06/06/2011

Le CO2 a cessé d'inquiéter les Suisses et leurs élus

« La girouette ne tourne pas toute seule, c'est le vent qui change de sens », notait avec assurance Edgar Faure pour justifier ses postures politiques à géométrie variable. Le souffle de l'émotion qui, après Fukushima, semble emporter toutes les peurs climatiques, toutes les convictions écologistes et tous les engagements environnementalistes illustre à merveille ce qu'entendait le ministre de la 4ème République française.

Chacun connaît l'ampleur des craintes générées dans l'esprit des Suisses à la suite de la catastrophe japonaise et chacun comprend le reflexe « non au nucléaire ! » qui en est résulté dans une large partie de la population. Dans ce contexte il est difficile de ne pas approuver la manière dont le Conseil fédéral a décidé de laisser les centrales atomiques actuellement en fonction achever leur vie et de ne pas en autoriser la construction de nouvelles. Si nécessaire il sera toujours temps pour lui et le parlement, dans un lustre ou deux, lorsque les passions se seront calmées, de reprendre l'analyse objective et sereine de l'approvisionnment énergétique du pays. Enfin, la démocratie étant ce qu'elle est, il n'est pas surprenant que certains partis aient entrepris de tirer le parti électoral maximum de la situation.

Il y a encore, dans l'évolution des discours et des postures politiques nés de Fukushima, un autre aspect, presque amusant celui-là. Il s'agit de la facilité avec laquelle la quasi-totalité des acteurs de la scène politique helvétique ont oublié et fait oublier les sombres perspectives environnementales qu'ils évoquaient voici quelques semaines encore.
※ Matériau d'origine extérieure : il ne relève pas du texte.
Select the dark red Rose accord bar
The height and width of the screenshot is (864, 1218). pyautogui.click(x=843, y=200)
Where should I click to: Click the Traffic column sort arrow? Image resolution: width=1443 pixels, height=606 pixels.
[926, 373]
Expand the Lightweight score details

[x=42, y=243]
Les rappels du danger des gaz à effet de serre et de la part humaine « évidente » dans l'origine du réchauffement du climat ont complètement cessés.
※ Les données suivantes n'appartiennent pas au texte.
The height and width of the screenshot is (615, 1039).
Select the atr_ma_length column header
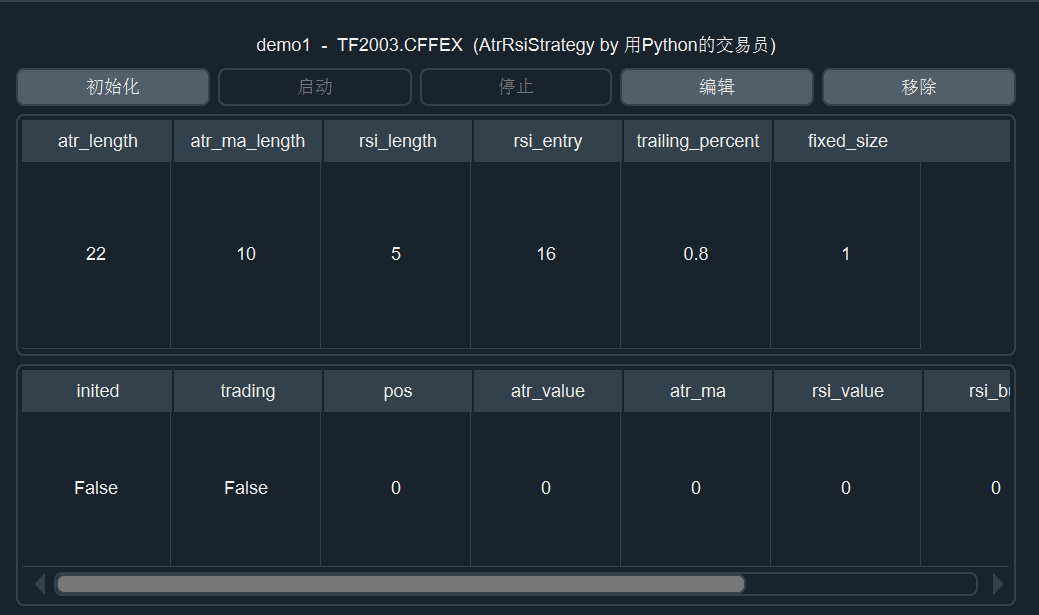[247, 141]
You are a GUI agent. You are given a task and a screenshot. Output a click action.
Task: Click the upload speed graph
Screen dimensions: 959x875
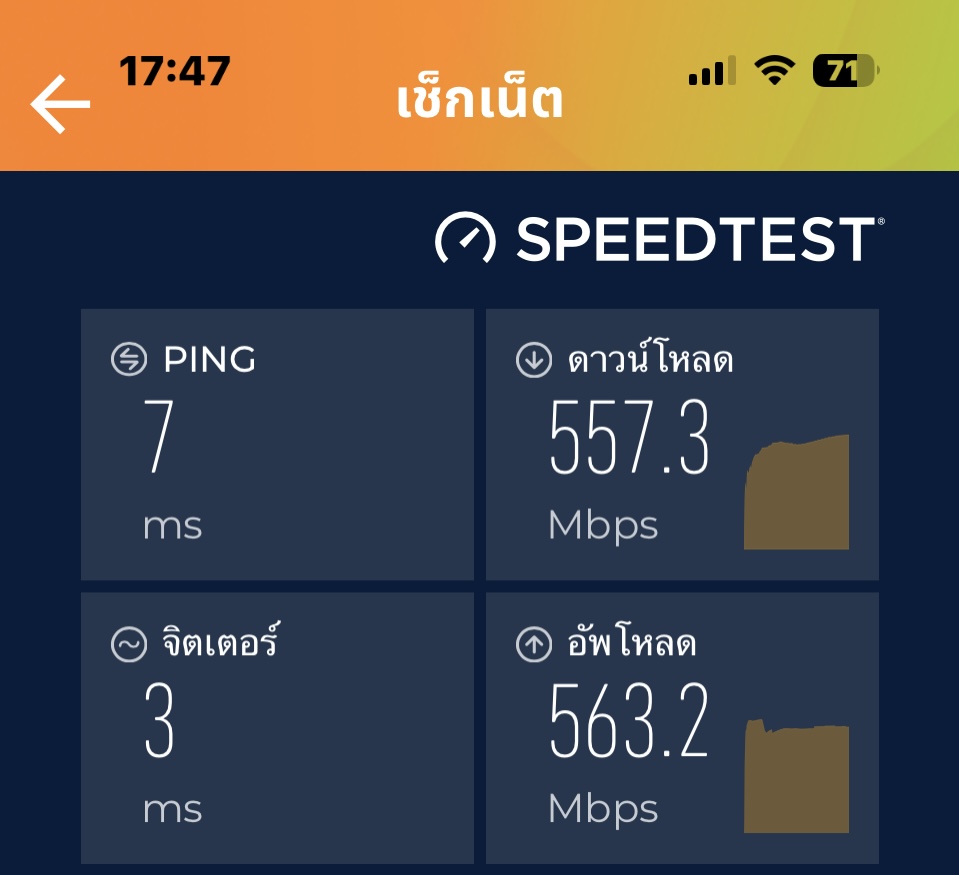click(796, 776)
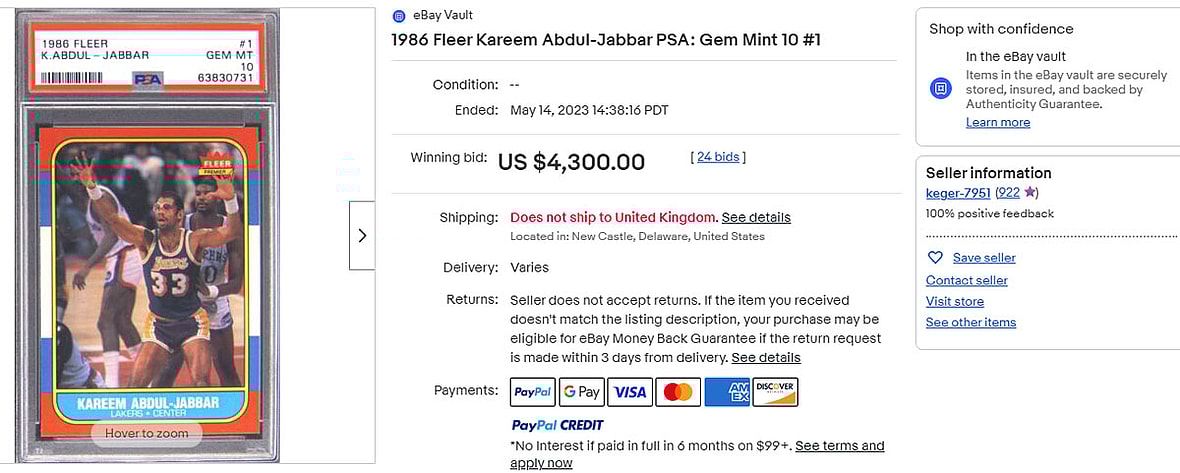Open seller profile keger-7951

tap(958, 192)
En conséquence, la sensibilité du peuple suisse au danger climatique et à ses causes humaines supposées a été étouffée. Chez les politiciens défenseurs de l'écologie on ne parle plus que du risque nucléaire et de la nécessité de s'extraire sans délai du danger représenté par l'atome, toute autre considération, écologique et économique notamment, étant exclue. Quant au Conseil fédéral, il n'a pas pratiquement rien dit des conséquences de sa décision de renoncer au nucléaire sur les engagements pris par conventions internationales, à Kyoto notamment. Pourtant, à l'évidence, cette décision rend impossible désormais le respect des objectifs que la Suisse s'est fixée en matière d'émissions de gaz polluants.
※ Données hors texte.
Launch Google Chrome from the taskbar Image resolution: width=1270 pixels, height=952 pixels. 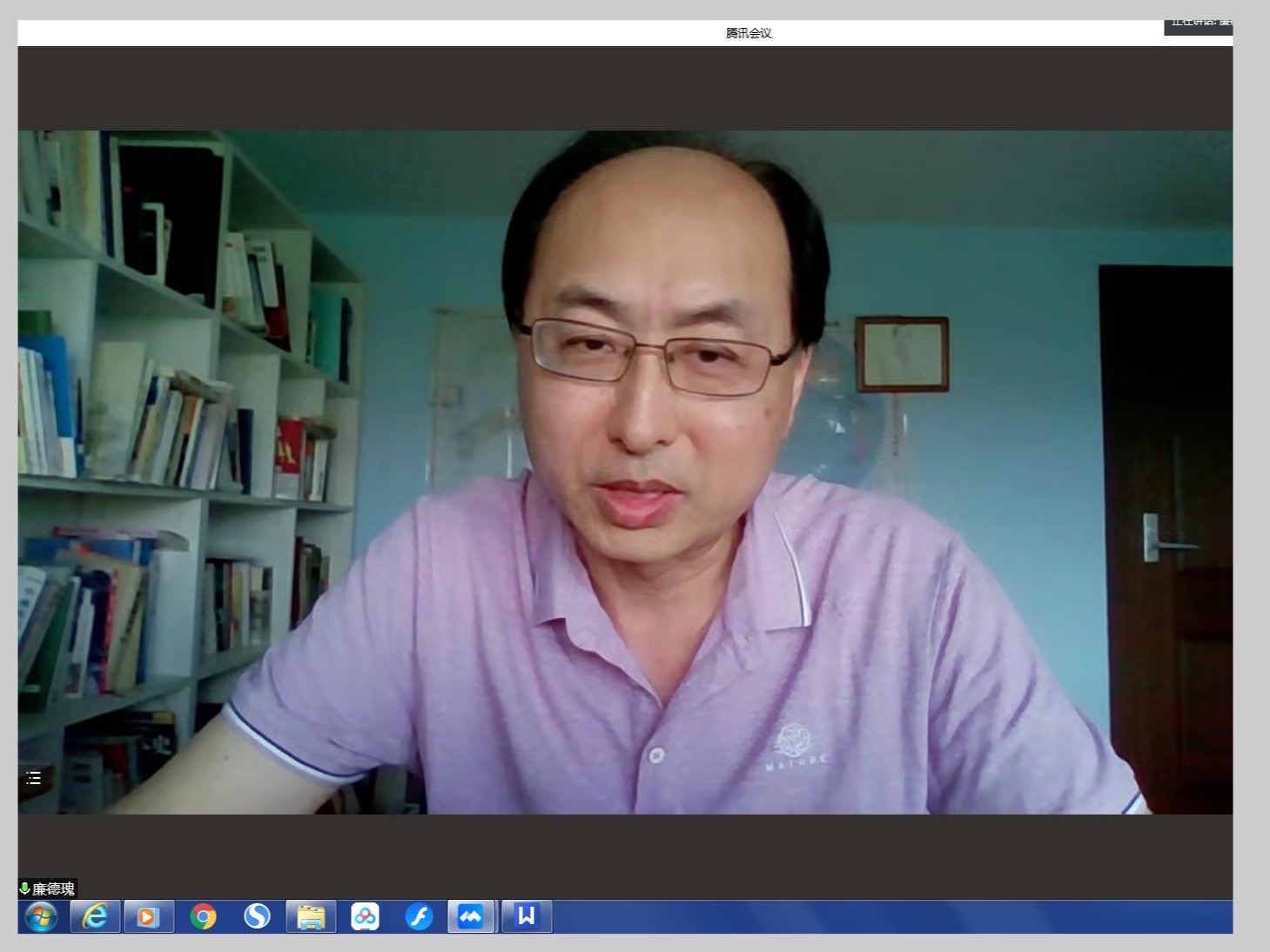(x=203, y=916)
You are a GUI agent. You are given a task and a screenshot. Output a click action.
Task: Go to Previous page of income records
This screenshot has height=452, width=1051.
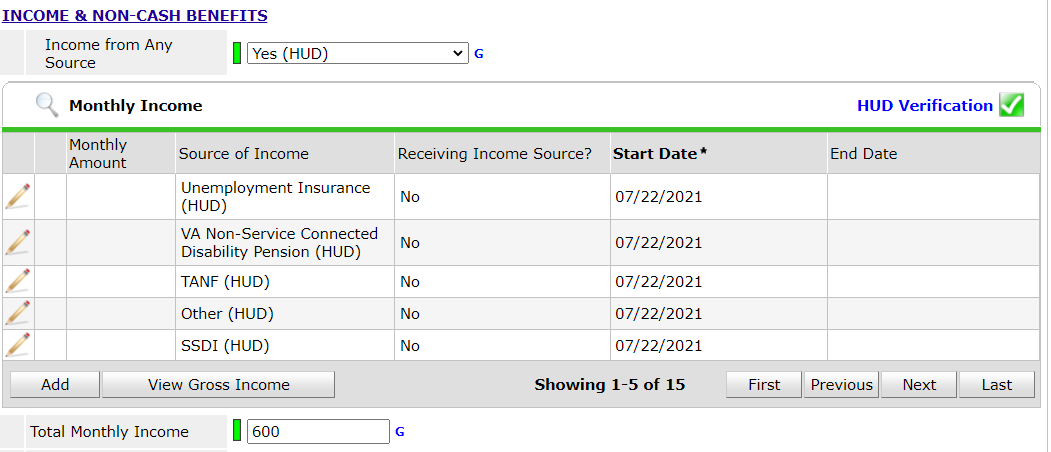[x=841, y=385]
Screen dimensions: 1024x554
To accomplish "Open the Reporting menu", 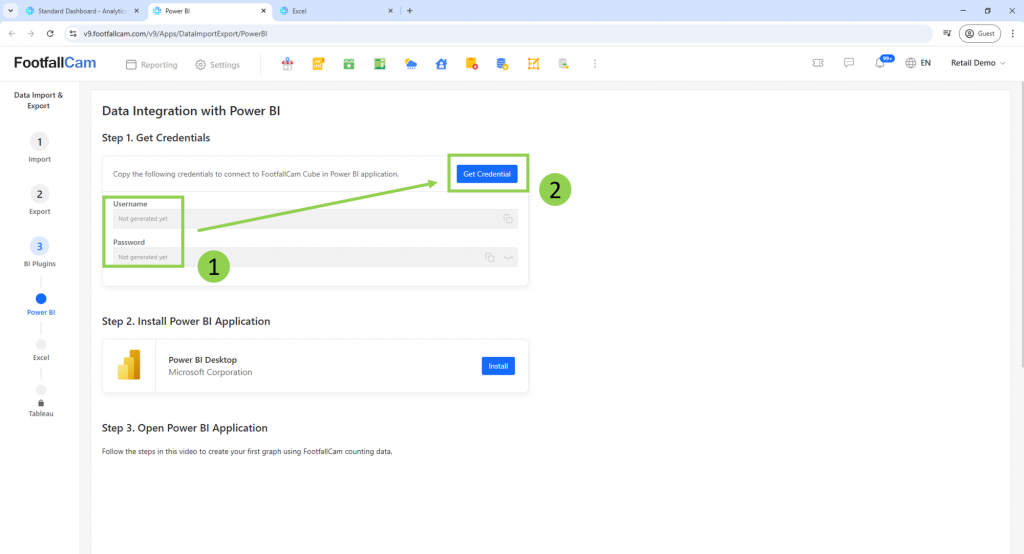I will tap(151, 65).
Le vent a donc tourné. Il a peut-être tourné dans le sens de ceux qui affirment depuis toujours, comme Claude Allègre, que le réchauffement climatique est un phénomène essentiellement naturel qui se produit régulièrement depuis des millénaires. Oubliant que ce constat et l'intelligence ne nous dispensent pas de l'effort de réduire nos émissions de gaz à effet de serre, c'est probablement ce que se diront les députés genevois pour se donner bonne conscience lorsqu'ils voteront, en fin de semaine, la construction de la centrale à gaz réclamée par les SIG.